Russian President Vladimir Putin criticizes the U.S. policy on Syria and President Obama in an open letter in the 'New York Times.'
This action has some doubting Putin's commitment to bring a diplomatic solution to the country. CNN's Brianna Keilar reports.
President Putin suggests the U.S. is being duped by the rebels and that Bashar al-Assad may not be responsible for recent chemical attacks.
He writes: "There is every reason to believe it was used not by the Syrian army, but by opposition forces, to provoke intervention by their powerful foreign patrons."
This comes as France says the United Nations will probably publish its report on the August chemical attack in Damascus on Monday. The country says there will be indications in the report the Assad regime was behind the attack.
"I almost wanted to vomit," said Menendez. "I worry when someone who came up through the KGB tells us what is in our national interests, and what is not. It really raises the question of how serious the Russian proposal is."
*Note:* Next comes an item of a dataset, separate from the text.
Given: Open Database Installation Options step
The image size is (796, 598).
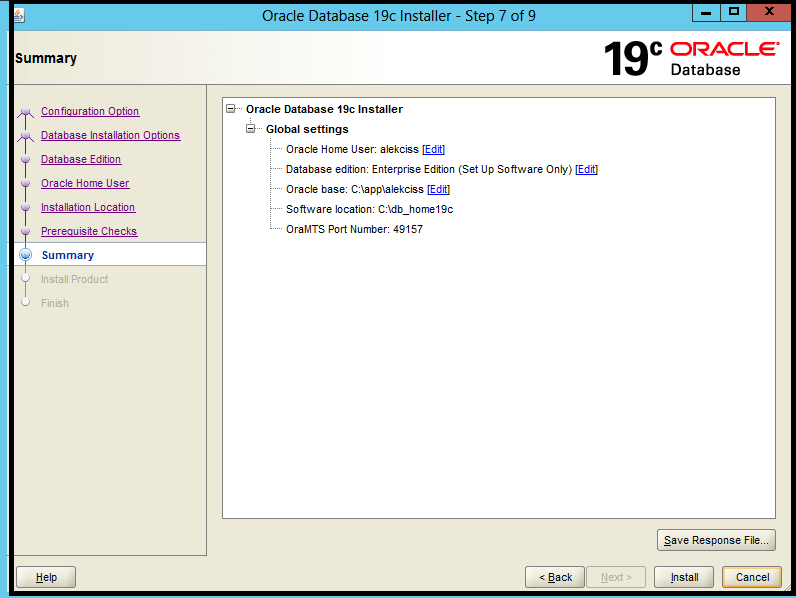Looking at the screenshot, I should coord(111,135).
Though CNN's Chief International Correspondent Christiane Amanpour weighs in on the letter and suggests to separate the message from the messenger.
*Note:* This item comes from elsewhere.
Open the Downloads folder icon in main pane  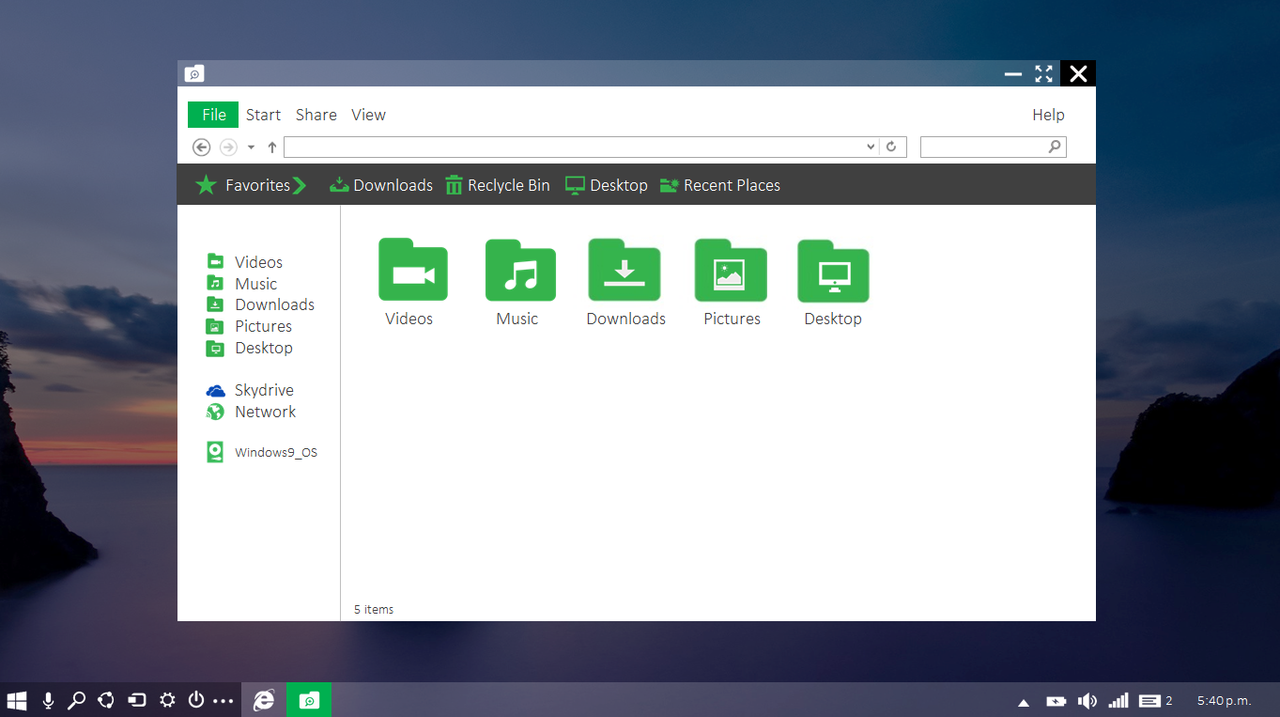pyautogui.click(x=624, y=270)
Amanpour notes that Putin puts himself squarely behind owning this diplomatic initiative and that is a good thing for President Obama. In the long- run, it shows that he's trying every possible solution besides military action first.
Though Amanpour agrees where Putin goes astray is when he makes assertions about the Syrian rebels.
She says, "I think where Putin goes off on these crazy tangents, is when he writes in the 'New York Times' that he thinks that the rebels have used these chemical weapons and not only that, that they’re planning another chemical weapons attack against Israel.I mean this kind of stuff is not based in any kind of evidence that we’ve ever seen them produce."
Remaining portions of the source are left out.